Generating Synthetic Text Data to Evaluate Causal Inference Methods
Zach Wood-Doughty, Ilya Shpitser, Mark Dredze
TL;DR
This work introduces a controllable synthetic DGP framework to evaluate causal inference methods using text data, addressing the challenge of unknown causal mechanisms in language. By implementing two DGPs (LDA-based and GPT-2–based) and four estimators (Propensity/Representation Matching, IPW, and Measurement Error), the authors dissect how text generation processes interact with confounding and estimator assumptions. Key findings show that simple text-matching and IPW can fail as text-generating models become more realistic, while the measurement-error approach remains robust only when a classifier $p(U|T)$ is accurate and labeled data are available. The study emphasizes the practical value of synthetic text for diagnosing causal method assumptions and points to directions for more robust, scalable estimators and realistic DGPs in NLP settings.
Abstract
Drawing causal conclusions from observational data requires making assumptions about the true data-generating process. Causal inference research typically considers low-dimensional data, such as categorical or numerical fields in structured medical records. High-dimensional and unstructured data such as natural language complicates the evaluation of causal inference methods; such evaluations rely on synthetic datasets with known causal effects.

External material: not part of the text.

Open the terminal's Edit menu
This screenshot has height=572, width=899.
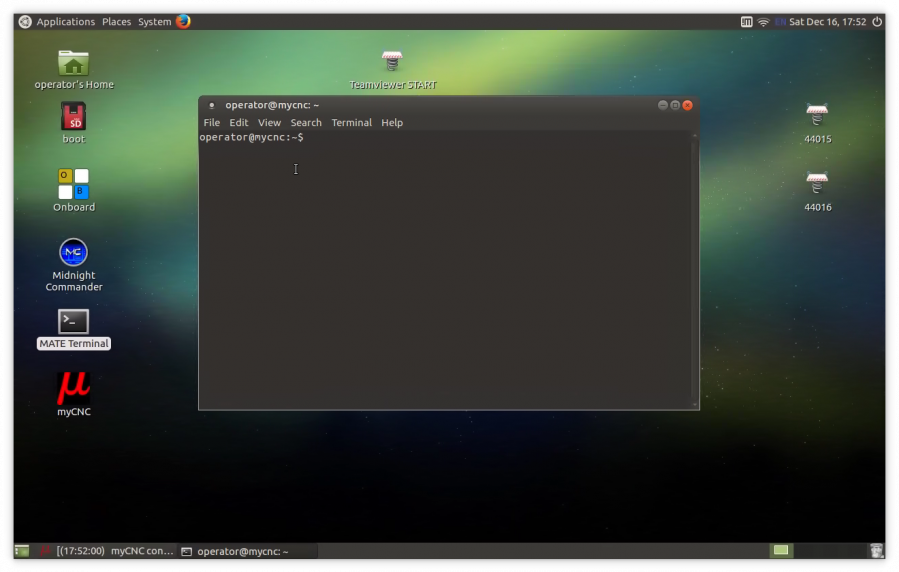238,123
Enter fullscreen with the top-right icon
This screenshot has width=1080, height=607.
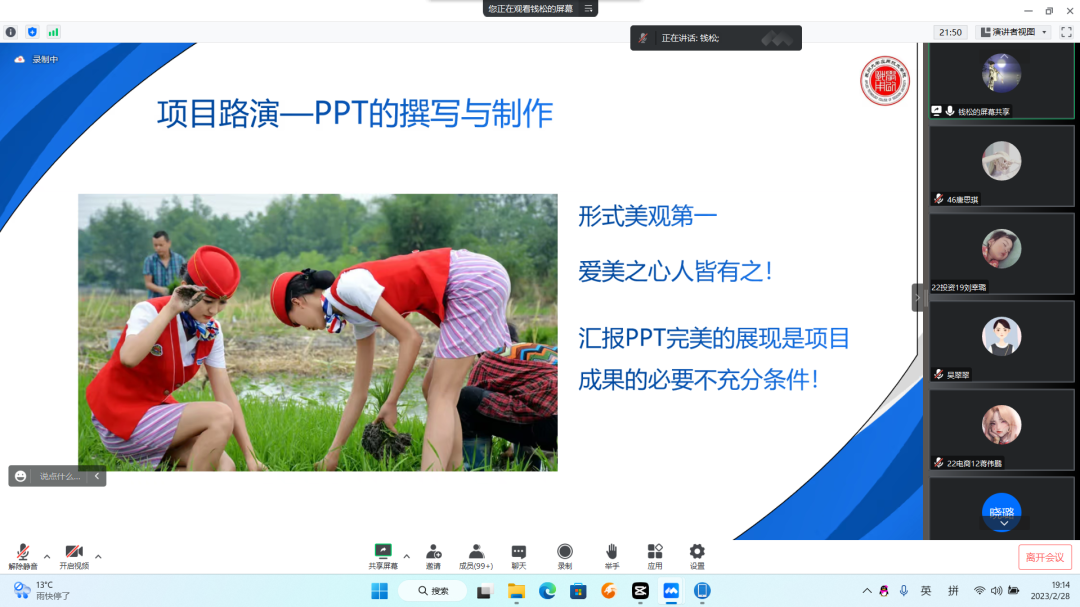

Models for natural language generation have been widely studied and perform well empirically. However, existing methods not immediately applicable to producing synthetic datasets for causal evaluations, as they do not allow for quantifying a causal effect on the text itself. In this work, we develop a framework for adapting existing generation models to produce synthetic text datasets with known causal effects. We use this framework to perform an empirical comparison of four recently-proposed methods for estimating causal effects from text data. We release our code and synthetic datasets.